Amid all of this, the UK’s Competition and Markets Authority has emerged as an unlikely hero. The CMA’s goal is to maintain a competitive environment, specifically ensuring the Privacy Sandbox doesn’t give Google an advantage.

Although the CMA has been evaluating all features within the Privacy Sandbox, the focus has been placed on the effectiveness of the Protected Audience and Topics APIs Google released to support some advertising use cases like audience targeting and retargeting.

But, to ensure fair competition, the CMA must also scrutinize smaller features bundled in the broader Sandbox road map and the impact these features might have.

Unraveling Google’s web

There is another important aspect of the Privacy Sandbox that has been overlooked.

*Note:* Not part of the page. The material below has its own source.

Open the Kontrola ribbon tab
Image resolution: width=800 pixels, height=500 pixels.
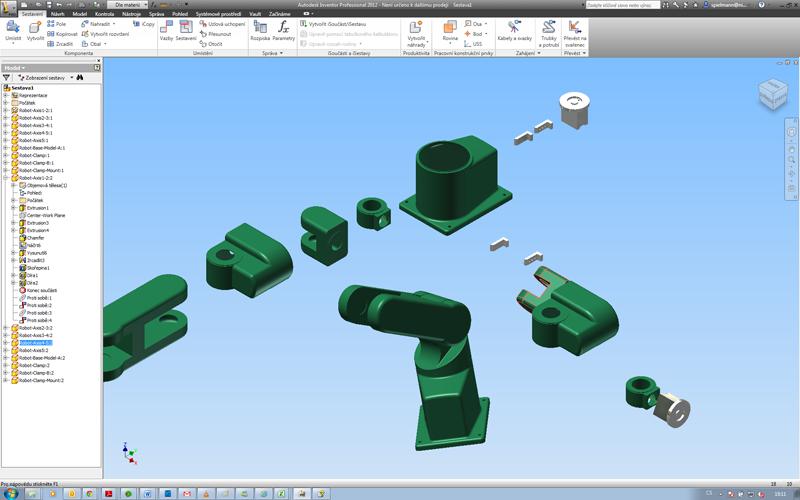coord(104,14)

Google has linked the Privacy Sandbox with cookie deprecation. This means that if the Privacy Sandbox fails to deliver, Google can hide behind the CMA to postpone its timeline once again and keep the industry in a state of flux.

On the other hand, if Google’s framework works well, marketers and publishers will rely even more on the tech giant for their advertising activities.

Either way, Google comes out ahead.

Fostering competition in the post-cookie world requires disconnecting Privacy Sandbox from cookie deprecation, scrutinizing it meticulously and treating it for what it is: one of the many frameworks supporting addressable and measurable advertising.

This way, we can release some of the pressure applied by Google’s iron fist and build a competitive and innovative ecosystem for marketers and publishers.